実際に2020年2月5日の米ダウ工業株30種平均は、前日比で483ドル22セント高となる2万9290ドル85セントで取引を終えました。ダウ平均とは、アメリカを代表する優良企業30社を対象とした株価指数を指します。過去3日間の上昇幅は合計で1034ドルにも達し、1月下旬に記録した下落分をすっかり取り戻す形となりました。さらに、ハイテク企業中心のナスダック総合株価指数や、幅広い銘柄を網羅するS&P500種株価指数も揃って過去最高値を更新する活況を呈しているのです。
市場を牽引する「治療薬報道」と「金融緩和」への期待
これほどの急回復を支えているのは、中国政府による手厚い景気支援策や、各国の中央銀行による「金融緩和」への強い期待感に他なりません。金融緩和とは、世の中に出回るお金の量を増やし、金利を下げることで経済活動を活発にする政策を意味します。万が一、事態が悪化したとしても、各国が協調して市場を下支えしてくれるだろうという楽観的な見方が大勢を占めているようです。
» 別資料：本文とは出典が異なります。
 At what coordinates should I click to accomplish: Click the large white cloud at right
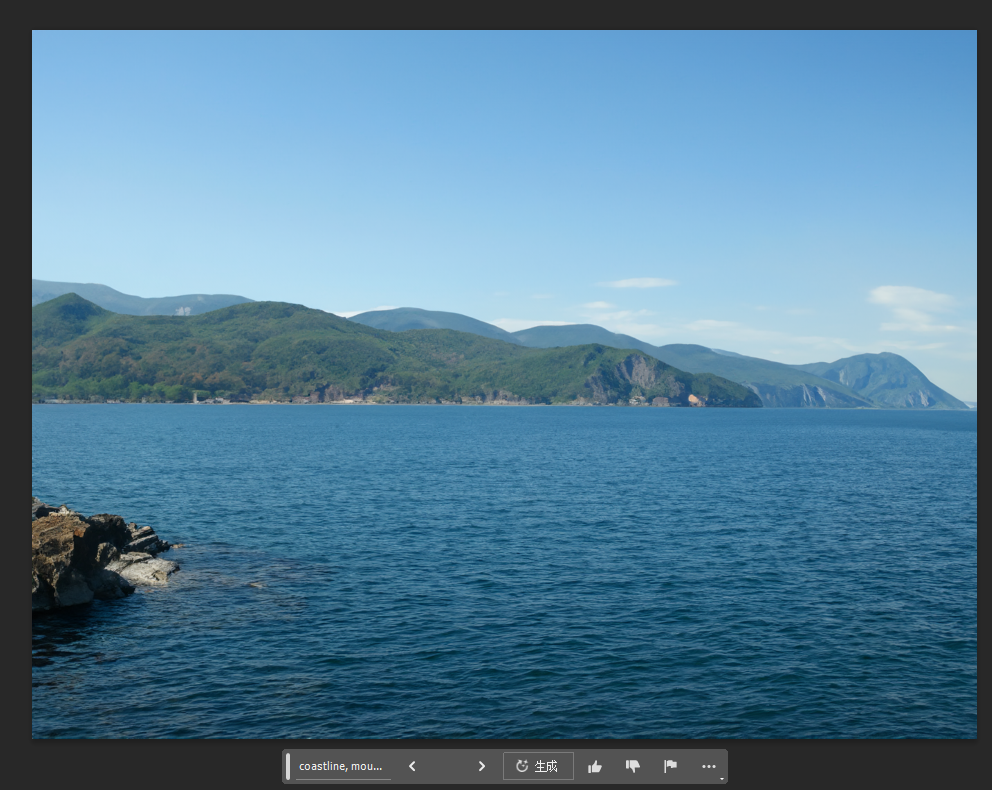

また、2020年2月5日にはロイター通信などが「中国の浙江大学の研究チームが新型肺炎に有効な治療薬を発見した」と報じたことも、投資家心理を大きく上向かせた要因に挙げられます。SNS上でも「治療薬の発見が本当なら素晴らしい朗報だ」「株価が底を打って反転したみたい」といった喜びの声が数多く見受けられました。未知の感染症に対する過度な恐怖感がやや和らいだことで、相場全体にポジティブな空気が流れ込んできたと言ってよいでしょう。
急回復の裏に潜むリスクと今後の見通し
一方で、専門家による冷静な分析にも耳を傾ける必要があります。三菱UFJモルガン・スタンレー証券の藤戸則弘氏は、2020年2月5日に発表された米国の経済統計が好調だった点に触れ、海外のヘッジファンドなどによる買い戻しが上昇の要因だと指摘しています。ヘッジファンドとは、様々な取引手法を駆使して高い利益を追求する投資集団のことです。彼らが一時的に株を買い戻した動きが、今回の株価急騰を演出した側面も否定できません。
編集者である私自身も、手放しでこの株価上昇を喜ぶのは時期尚早だと感じています。たしかに足元の数字は華々しいですが、新型肺炎が実際の企業業績やグローバルなサプライチェーンに及ぼす本格的なダメージは、これから顕在化してくるはずだからです。SNSでも一部の投資家から「実体経済への影響はこれからなのに、少し楽観的すぎるのでは」と警戒する意見が呟かれていました。目先の株高に浮かれることなく、引き続き冷静なリスク管理を徹底していくべきでしょう。